George Wolfgang Cleve was born in Vienna on July 9, 1936, to an artistic family. His father, Felix, was a philosopher, violinist and newspaper film and dance critic; his mother, the former Melitta Monheit, taught foreign languages and played the piano. An aunt, Fanny Cleve, was a prominent soprano who sang under the batons of Richard Strauss, George Szell and Otto Klemperer.
The Cleves, who were Jewish, fled Austria after the Nazi annexation of 1938, settling in New York in 1940. As a youth, George studied the piano and violin, graduating from the High School of Music & Art in Manhattan.
He went on to study at the Mannes College of Music, and at Tanglewood he worked with the conductor Pierre Monteux, who became a longtime mentor.
Mr. Cleve made his New York Philharmonic debut in 1965 in a program that included Mozart, Liszt and Berlioz. Reviewing the concert in The New York Times, Harold C. Schonberg wrote: "Mr. Cleve turned out to be a most talented young man and one who steps on the podium completely assured of his right to be there. His confidence is not misplaced."
After holding conducting posts with the Winnipeg Symphony and the Iceland Symphony, Mr. Cleve assumed the music directorship of the San Jose Symphony. (He was succeeded there in 1992 by Leonid Grin; the orchestra ceased operations in 2001.)
Mr. Cleve made his Mostly Mozart debut in 1975 and over the next quarter-century returned to tfeaturesedit.php?pressID=24he festival more than half a dozen times.

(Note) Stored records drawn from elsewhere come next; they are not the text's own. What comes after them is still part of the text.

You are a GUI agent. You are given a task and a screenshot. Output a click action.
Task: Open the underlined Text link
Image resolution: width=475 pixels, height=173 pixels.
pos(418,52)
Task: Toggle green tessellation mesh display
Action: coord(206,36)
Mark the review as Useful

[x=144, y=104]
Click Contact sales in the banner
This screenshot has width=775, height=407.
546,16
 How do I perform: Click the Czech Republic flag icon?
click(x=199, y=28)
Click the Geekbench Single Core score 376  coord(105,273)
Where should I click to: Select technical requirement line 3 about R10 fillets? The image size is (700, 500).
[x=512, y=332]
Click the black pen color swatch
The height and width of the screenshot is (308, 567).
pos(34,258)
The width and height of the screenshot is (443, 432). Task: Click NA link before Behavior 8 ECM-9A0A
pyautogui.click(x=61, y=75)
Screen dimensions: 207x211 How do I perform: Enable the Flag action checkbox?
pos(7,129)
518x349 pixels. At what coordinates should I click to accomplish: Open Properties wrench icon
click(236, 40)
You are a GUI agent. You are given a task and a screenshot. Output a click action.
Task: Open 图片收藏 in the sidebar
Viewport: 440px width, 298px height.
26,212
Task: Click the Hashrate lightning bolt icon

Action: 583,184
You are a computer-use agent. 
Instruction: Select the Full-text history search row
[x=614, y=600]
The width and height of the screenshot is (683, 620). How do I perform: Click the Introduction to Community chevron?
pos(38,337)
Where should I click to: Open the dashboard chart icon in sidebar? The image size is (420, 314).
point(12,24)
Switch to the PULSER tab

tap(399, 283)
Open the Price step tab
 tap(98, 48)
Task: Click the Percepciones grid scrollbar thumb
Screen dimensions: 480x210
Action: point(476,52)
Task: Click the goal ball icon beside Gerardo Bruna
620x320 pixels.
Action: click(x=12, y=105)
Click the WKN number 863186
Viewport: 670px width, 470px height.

He was also a frequent guest conductor with the New York City Ballet, making his debut there in 2000 in the world premiere of Twyla Tharp's The Beethoven Seventh. Over the next several years, Mr. Cleve conducted performances by the company that included George Balanchine's The Steadfast Tin Soldier and his Symphony in C, both to the music of Bizet.
Mr. Cleve's survivors include his wife, Maria Tamburrino, a flutist, whom he married in 1986; a son, Jeremiah Wiggins; and a granddaughter.